JG Clingenpeel lives with his family in Seattle, WA. When he's not writing or doing Dad things, he makes music, brews beer, and engineers software.
on March 25, 2013 :
Too much buildup, not enough climax. It does move fast, I'll give it that; and the prose doesn't interfere with the story. But there's nothing human in this story to home in on. For the first two-thirds, you set the narrator up as sort-of human, in that he's motivated by love, or at least lust. Okay, he cares enough about the kid to get involved in sheer stupidity.
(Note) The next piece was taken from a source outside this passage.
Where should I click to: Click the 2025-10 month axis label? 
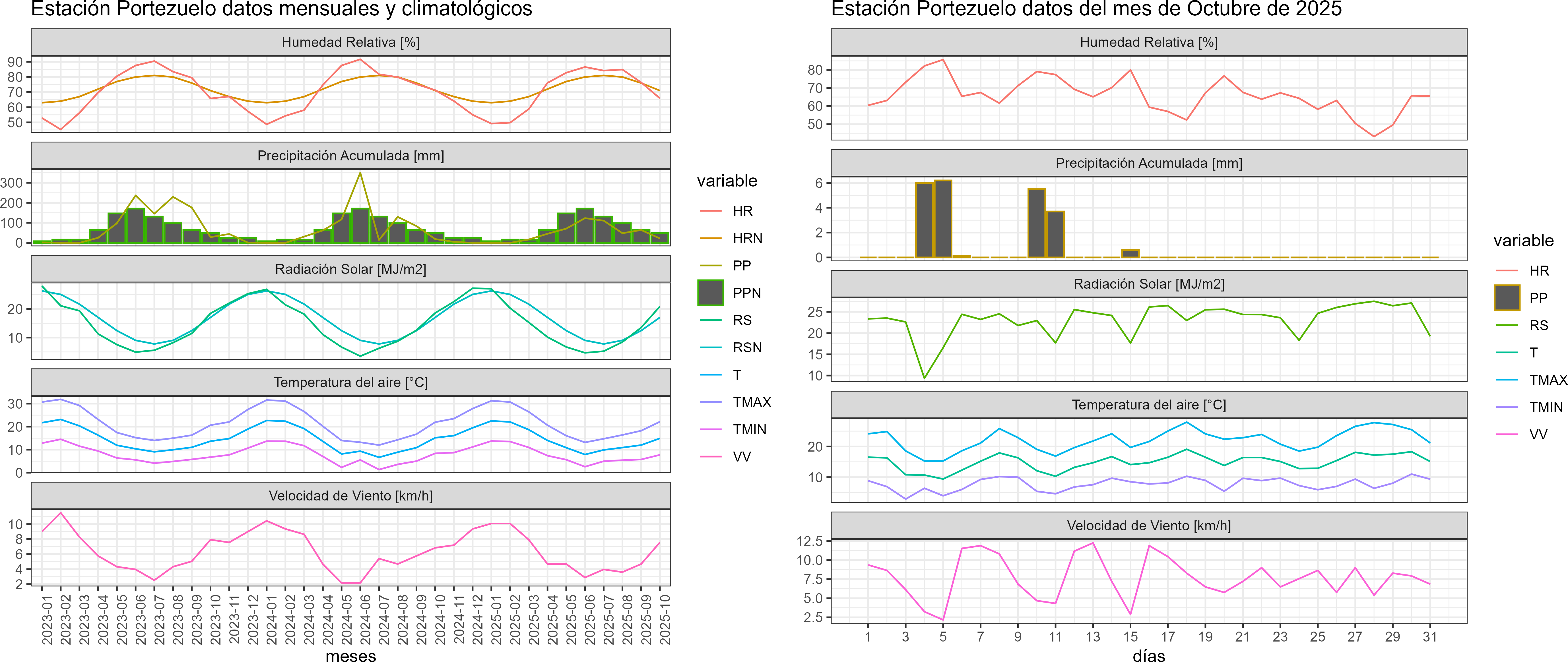click(x=665, y=619)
But even someone as half-witted as he ought to realize that simply calling the authorities would be a much better option than breaking into the house: it's her kid, after all, not Eddie's, so an appeal to the authorities would extract the kid right away.
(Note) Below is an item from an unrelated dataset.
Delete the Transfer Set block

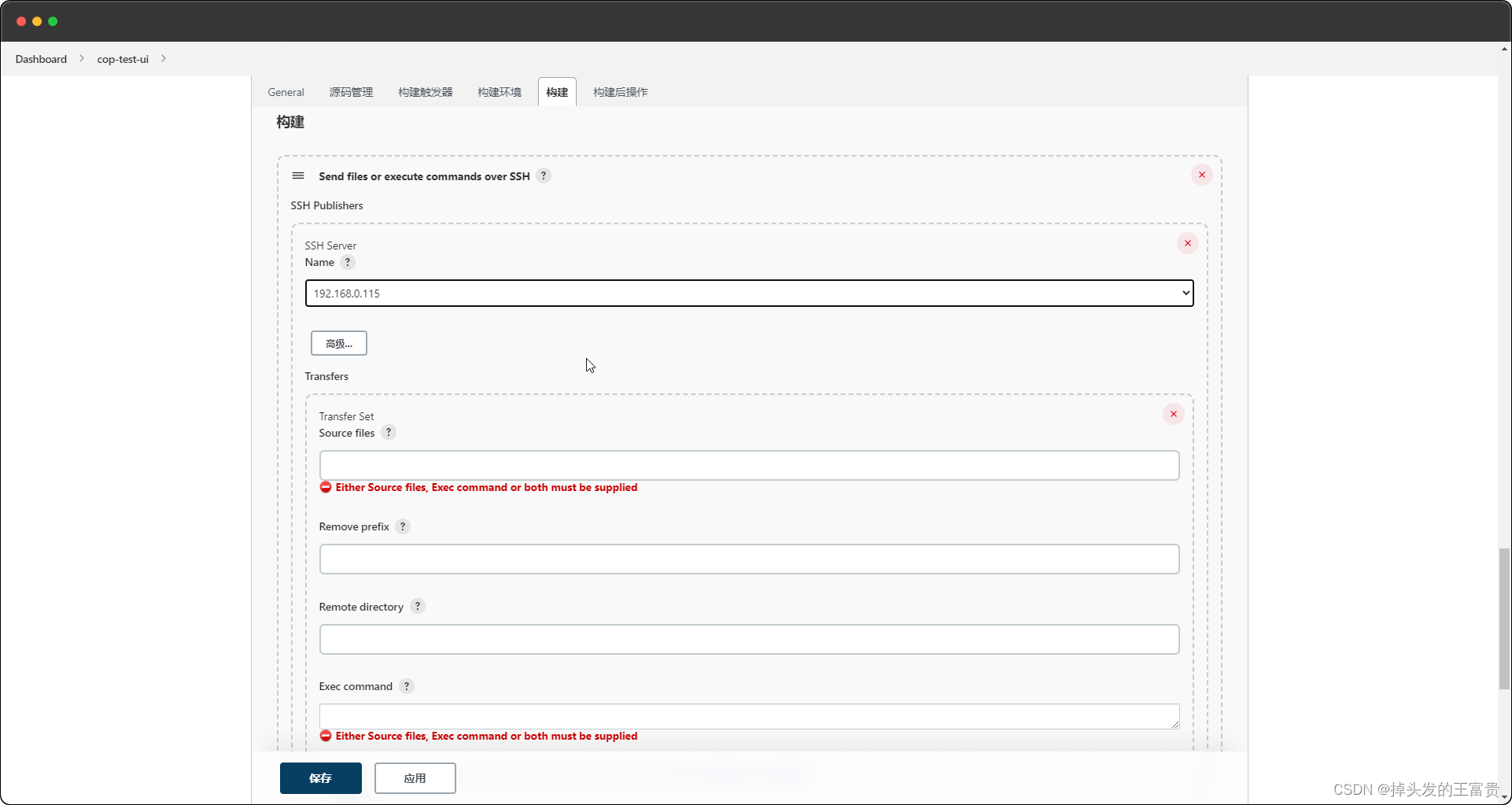tap(1173, 414)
And then there's Tricia, whose character makes no sense at all. First problem: you have Jay describe her as a collection of female erogenous zones. We don't need to know the shape of her nipples: it makes it seem porny. She's hot; that's all we need to know. There's way too much backstory on their relationship: for one thing, you mention the accidental nature of the kid twice. They were hot and wrong for each other, but she appeared to care for her child: that's all we need to know. And it's moot in any case, because she suddenly morphs into flat-out evil halfway through. It destroys her as a plausible character. She's a hot mess, as you set her up: hot messes are SELF-destructive, not evil. Paired with Eddie, they're cartoon characters, not people. Jay never did anything to Tricia that would lead her to seek him out to kill him, so her wanting to is inconsistent with the long setup you've given.
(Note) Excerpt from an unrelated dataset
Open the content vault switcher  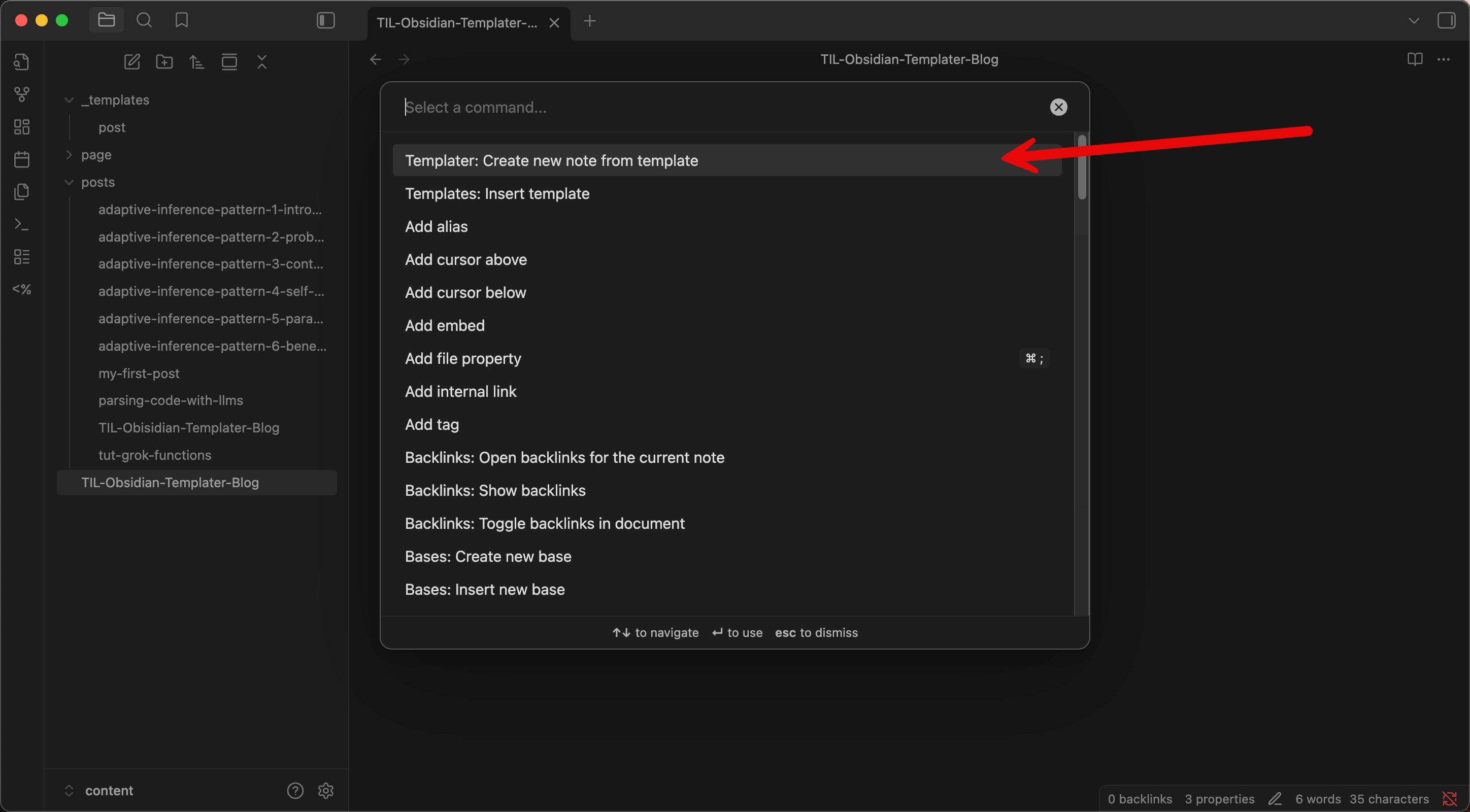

If you stab someone in the belly, the blood won't spurt out: you need an artery to do that. A belly wound would seep. And there's no way Jay can walk away from this. The cops are going to show up, and his vomit will be on the tarp, his footprints and fingerprints on the house: he'll go down for murder. He can't leave without securing the scene, and he's enough of a low-life that he'll have to be aware of this. And you can't make the motivating factor the kid without having the kid be in there.
There's a germ of a story here: guy thinks he's a white knight but is really a victim. Now go back and rewrite it so the human motivations for both him and the others make sense. Jay has to have something the other two *need*: having them be sadistic spree killers is boring as well as unrealistic. Put the kid in there.